_EXERCISE INPUT_:

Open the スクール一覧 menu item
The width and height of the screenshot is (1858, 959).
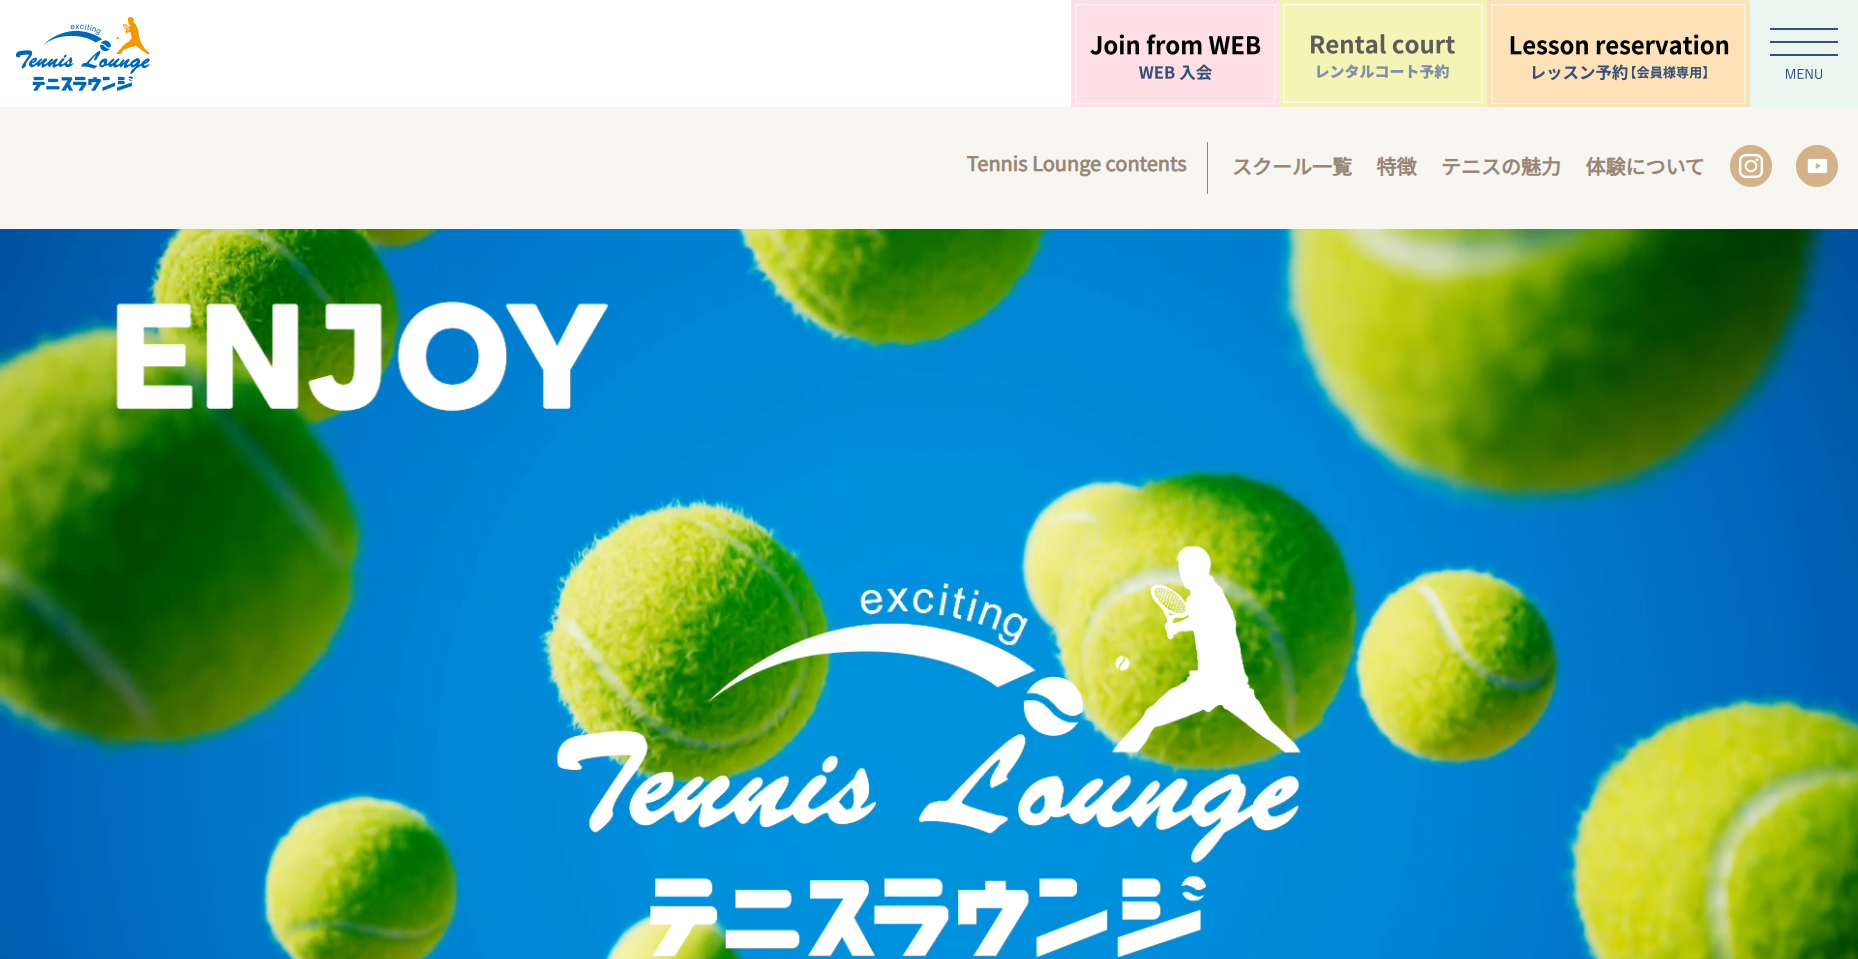pyautogui.click(x=1292, y=167)
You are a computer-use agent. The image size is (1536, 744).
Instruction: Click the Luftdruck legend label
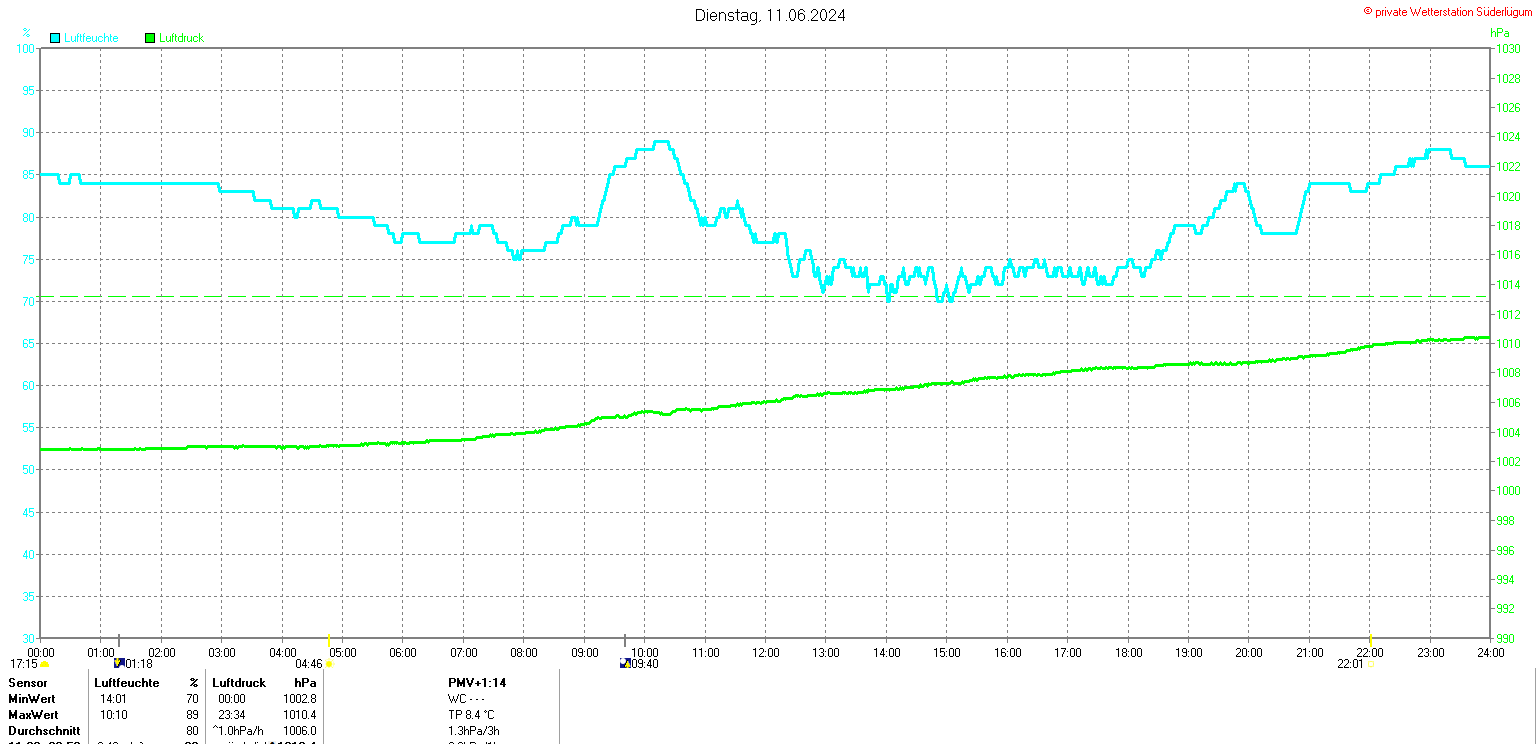182,38
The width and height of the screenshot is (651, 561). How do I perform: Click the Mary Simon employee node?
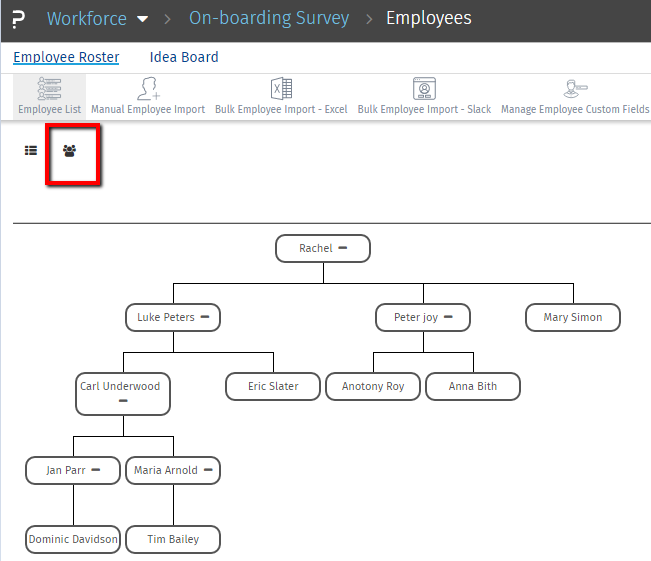(573, 318)
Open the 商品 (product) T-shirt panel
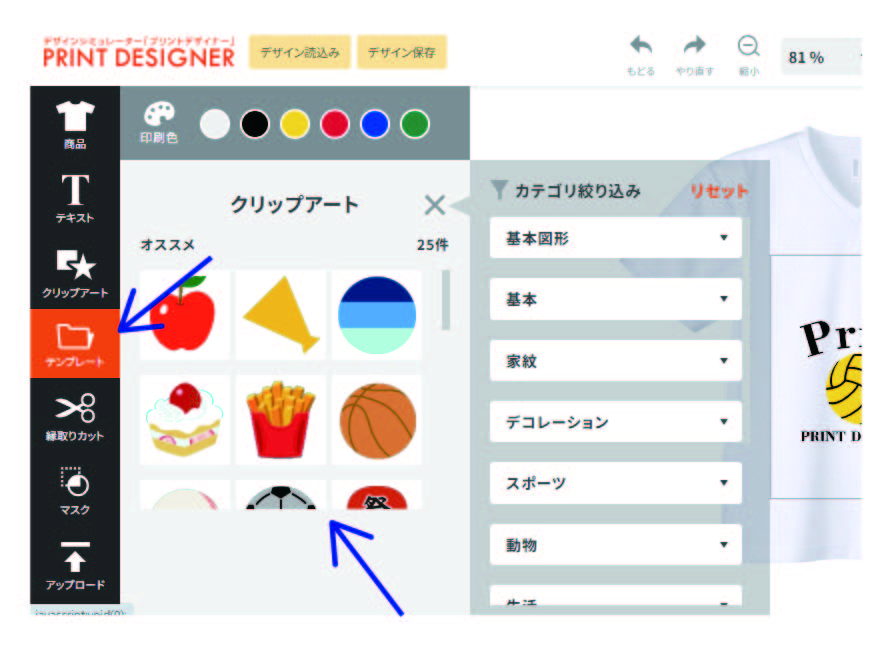Image resolution: width=891 pixels, height=645 pixels. (75, 124)
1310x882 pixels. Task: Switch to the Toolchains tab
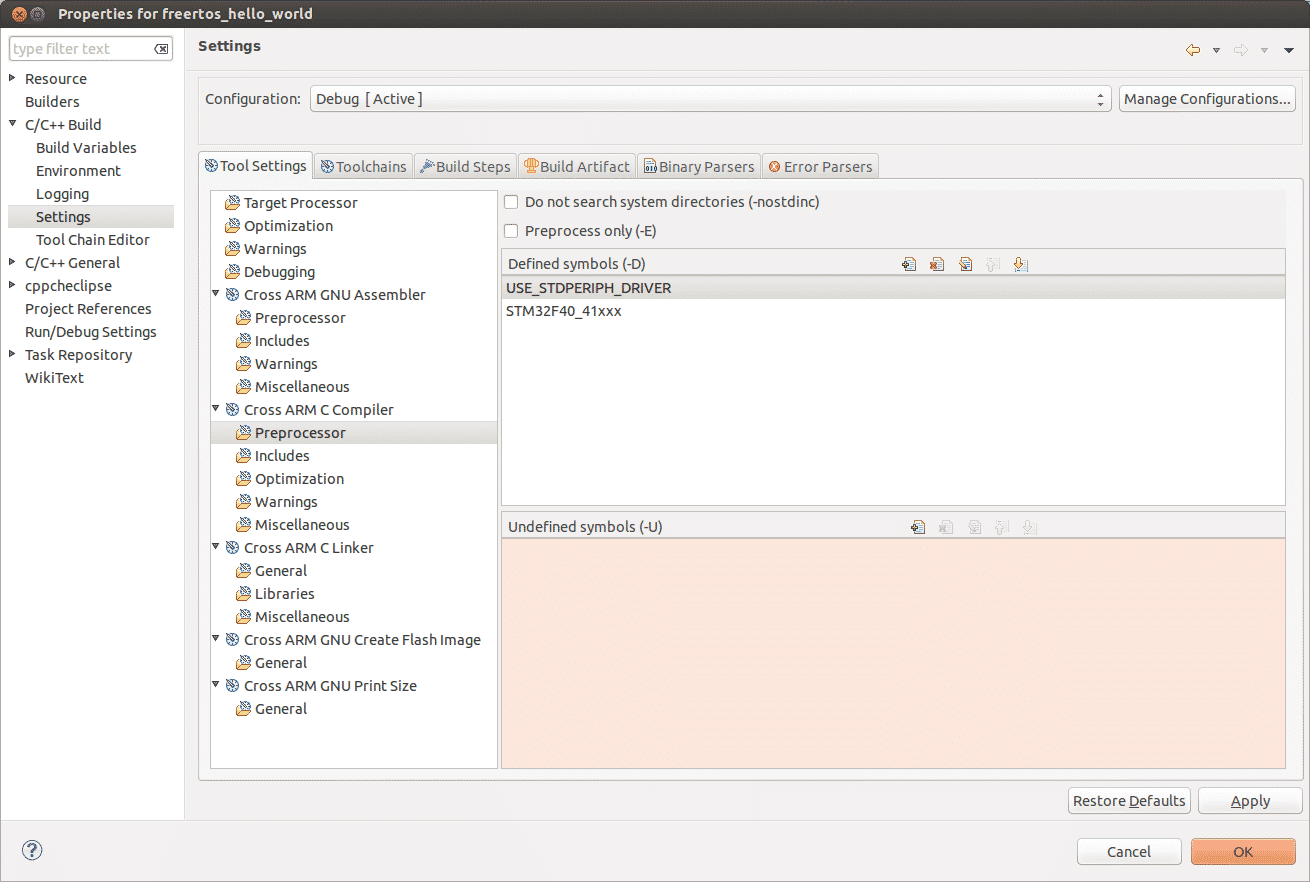(x=362, y=165)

_WORK REQUIRED_:
If an entry contains a picture, omit it; restate everything else word for word.

_RESULT FOR THIS TASK_:
Open the スクール一覧 menu item
The width and height of the screenshot is (1858, 959).
pyautogui.click(x=1292, y=167)
You are a computer-use agent. The image size is (1536, 744).
Instruction: Click the Luftdruck legend label
182,38
The width and height of the screenshot is (651, 561). How do I perform: Click the Mary Simon employee node?
(573, 318)
Open the 商品 (product) T-shirt panel
Image resolution: width=891 pixels, height=645 pixels. (75, 124)
1310x882 pixels. Task: Switch to the Toolchains tab
(x=362, y=165)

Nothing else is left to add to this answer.